Given text –
■ ■ ■ ■

Rules API Proposal

Table of Contents

TLDR

We propose implementing a multi-tenant API that allows tenants to create, read, update and delete Prometheus recording and alerting rules.

Why

The single biggest source of frustration from internal Red Hat tenants of Observatorium is the time it takes for changes to their recording and/or alerting rules to appear in our production infrastructure.

Pitfalls of the current solution

Implicit deploy cycle dependency

Currently, the only method of modifying Prometheus recording and/or alerting rules in Observatorium is via the jsonnet definition in our repository. This implicitly ties an update of the rule configuration to a rollout of the service. This implicitly ties the deploy-cycle of Prometheus rules to the deploy-cycle of Observatorium itself. If a new set of rules needs to be deployed, our team is required to roll-out our production infrastructure.

As the number of tenants we support and tenants we serve increases, the team responsible for the Observatorium installation is required to roll out production more frequently in order to satisfy tenant requests. This becomes an increasing impediment to tenant experience as the size of Observatorium increases.

Shared configuration repositories

For rules to be rolled out, tenants need the ability to raise pull requests against the Observatorium repositories that contain our source configuration. This works fine when the two teams co-exist within the same organisation, but it becomes a blocking issue when the two teams share a much more restricted (e.g. inter-company) trust boundary.

■ ■ ■ ■

Data –
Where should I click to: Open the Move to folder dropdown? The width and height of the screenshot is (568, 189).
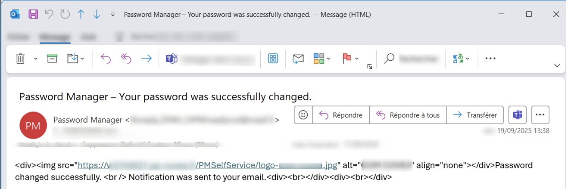tap(75, 59)
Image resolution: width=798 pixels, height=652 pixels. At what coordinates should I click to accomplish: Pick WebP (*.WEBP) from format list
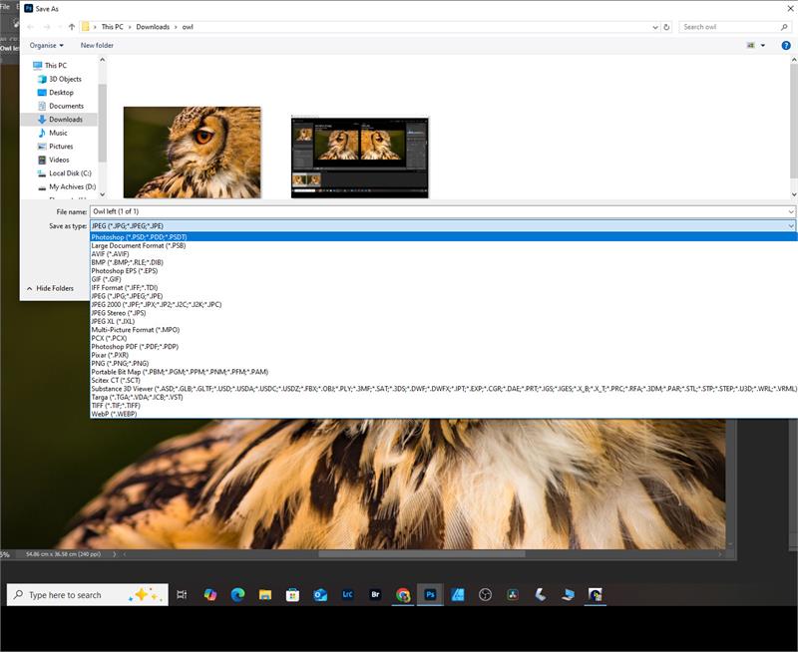[x=114, y=414]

■ ■ ■ ■

What this exercise asks –
[1] Reproduce word for word the stretch of the Rules API proposal from "Rules API Proposal" through "and alerting rules.".
[2] Write the next part of the Rules API proposal, picking up after its final sentence.

Results in order –
[1]
Rules API Proposal

Table of Contents

TLDR

We propose implementing a multi-tenant API that allows tenants to create, read, update and delete Prometheus recording and alerting rules.

[2]
This is not a blocker for Red Hat’s internal offering, however this is not inline with Observatorium’s stated goal of offering a SaaS-like monitoring solution.

Goals

  • Tenants can update their Prometheus recording/alerting rules without intervention from the operating team.
  • Observatorium must be able to scale horizontally with the number of tenants.

Non-Goals

  • Rate-limiting or tenant resource accounting.
  • Logging rules. While Loki supports the same format rules as Prometheus, we will explicitly not consider supporting these in this proposal.

How

We propose to solve the above problem by implementing a multi-tenant API that allows tenants to create, read, update and delete Prometheus recording and alerting rules.

In Observatorium, Thanos Rule evaluates recording and alerting rules. These are configured using a local file defined by Rule’s --rule.file flag. Rule is configured as one of Query’s stores, so when rules are evaluated they are available to be queried.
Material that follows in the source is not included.